XML-RPC interface (was: Will GnuCash ever work for me?)

Linas Vepstas linas@linas.org
Tue, 25 Sep 2001 21:20:59 -0500


On Tue, Sep 25, 2001 at 03:23:58PM -0500, Bill Gribble was heard to remark:
> The handler side of the API, which is Scheme code,
> massages the Java transaction (which isn't structurally identical to a
> Gnucash transaction, but isn't too hard to map onto one), figures out
> how to make a Gnucash transaction out of it, then uses the normal
> Gnucash engine API to stuff it in. 

OK, yes, that's indeed the 'intended' use of the engine api.

> So rather than needing a new "backend", which the engine API can drive,

Right. There aren't supposed to be a lot of backends; only a few. As I
said, the backend does the 'hard work', and that means its hard to write.

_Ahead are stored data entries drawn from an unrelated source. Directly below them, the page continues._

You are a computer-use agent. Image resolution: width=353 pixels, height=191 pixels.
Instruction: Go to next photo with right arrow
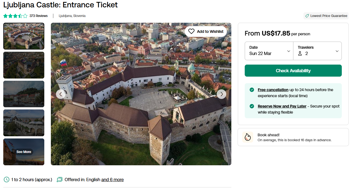pyautogui.click(x=221, y=94)
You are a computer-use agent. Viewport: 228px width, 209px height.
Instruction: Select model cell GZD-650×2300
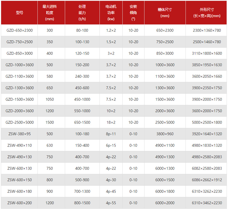pos(20,30)
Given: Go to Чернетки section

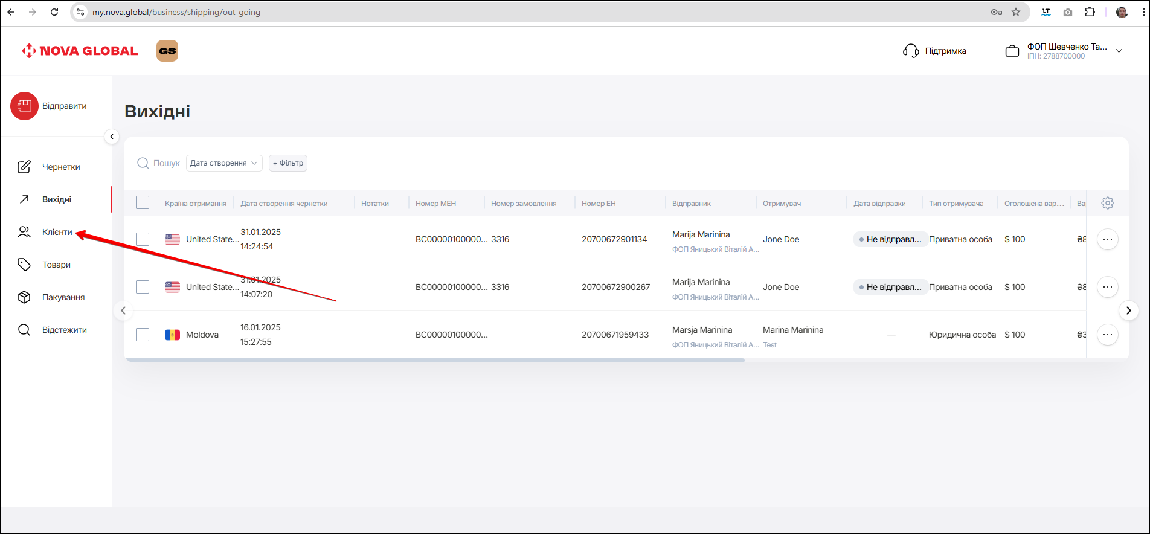Looking at the screenshot, I should pyautogui.click(x=60, y=167).
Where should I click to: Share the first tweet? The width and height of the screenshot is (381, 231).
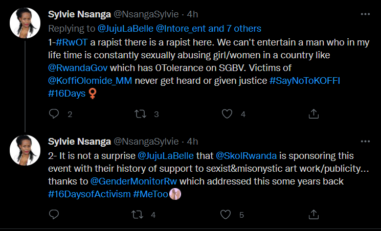(x=315, y=113)
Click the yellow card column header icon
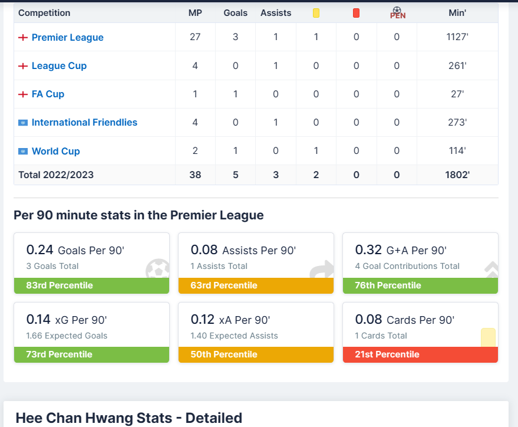The width and height of the screenshot is (518, 427). tap(316, 13)
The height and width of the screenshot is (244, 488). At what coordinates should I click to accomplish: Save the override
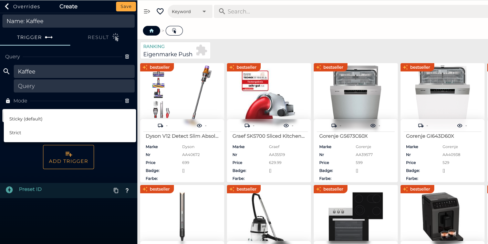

That said, it seems obvious that we really should someday finish making
the rpc and/or the http backends functional.  That way, you really can
get the 'caching' advantages that I like to talk about ... but of
course, until someone clamours for this, it won't happen ...

> we need a new "frontend" which can drive the engine interactively from
> another language and possibly but not necessarily another machine. In
> case it's not clear, this is a non-GUI or GUI-optional server version of
> gnucash. We could have done it by some Java equivalent of g-wrap but
> XML-RPC is there and it's cheap and simple.  

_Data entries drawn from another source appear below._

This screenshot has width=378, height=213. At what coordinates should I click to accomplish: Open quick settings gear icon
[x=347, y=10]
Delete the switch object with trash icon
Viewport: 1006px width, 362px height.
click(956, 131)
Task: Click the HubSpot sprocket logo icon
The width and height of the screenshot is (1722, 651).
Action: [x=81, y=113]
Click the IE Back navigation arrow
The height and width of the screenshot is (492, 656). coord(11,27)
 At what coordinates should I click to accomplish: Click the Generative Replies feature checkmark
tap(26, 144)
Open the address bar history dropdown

Yeah, OK.  According to the the Java folks, that would have been JNI
(I think its JNI, 'java native interface', to call into C libraries).
The cross-network stuff would be Java RMI (remote method invocation).
And Java RMI supports a native java-rmi protocol, and also the corba IIOP
protocol, and, I wouldn't be surprised to hear that someones done a 
Java RMI-on-top-of-XML-RPC  .... You could have done a 'pure' java
solution if you had wanted to be a java purist.  But that's a political,
not a technical decision ...

> It's necessary to have different sockets with different instances of
> Gnucash for different "sessions" because there can only be one GNCBook
> open at a time per Gnucash instance *but* in practice on our system
> there may be multiple users on the system using different GNCBooks
> through the same CGI server machine.  The socket name identifies a
> Gnucash process ID more than it does a GNCBook structure. 

I don't quite understand. Clearly, the GUI can only operate one 'book'
at a time.  But the engine doesn't (shouldn't) have any globals, and
so it should be possible for one process (that is coding to the engine
API) to open multiple books at once.  I've never tried this ... 
I don't know if we're really clean on this.

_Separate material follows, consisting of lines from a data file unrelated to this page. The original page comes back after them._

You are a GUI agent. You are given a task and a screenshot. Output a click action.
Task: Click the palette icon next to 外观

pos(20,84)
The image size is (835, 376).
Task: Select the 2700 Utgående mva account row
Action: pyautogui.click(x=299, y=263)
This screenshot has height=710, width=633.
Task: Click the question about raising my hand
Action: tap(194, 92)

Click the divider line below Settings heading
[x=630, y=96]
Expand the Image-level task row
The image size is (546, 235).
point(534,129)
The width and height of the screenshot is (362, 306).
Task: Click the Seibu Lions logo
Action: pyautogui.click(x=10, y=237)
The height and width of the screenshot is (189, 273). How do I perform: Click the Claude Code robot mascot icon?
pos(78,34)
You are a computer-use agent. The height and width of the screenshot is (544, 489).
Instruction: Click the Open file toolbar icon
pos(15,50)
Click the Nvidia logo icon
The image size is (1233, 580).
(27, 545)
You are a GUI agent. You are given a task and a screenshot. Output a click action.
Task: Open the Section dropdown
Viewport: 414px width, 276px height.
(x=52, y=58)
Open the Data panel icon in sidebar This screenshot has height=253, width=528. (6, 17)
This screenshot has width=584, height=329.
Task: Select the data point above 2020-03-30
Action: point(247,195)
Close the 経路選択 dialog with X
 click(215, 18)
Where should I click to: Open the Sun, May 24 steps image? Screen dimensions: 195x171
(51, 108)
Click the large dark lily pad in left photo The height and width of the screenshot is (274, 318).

There's the obvious unwritten rule that one must not try to split a
transaction between differnt books.  But there are utilties, e.g.
xaccGetBookFromTransaction() that, given a transaction, will tell you 
which 'book' its from.   

So I beleive you should have been able to write a single process that
routes different transactions to different books as they come in.

-----
The converse is also true, at least with the sql backend: you can have
multiple gnucash engines updating the same database at the same time.

This is why I say that the gnucash 'book' is misnamed.  It was designed
to be a session,  but the common 1-to-1 mapping lead to some confusion.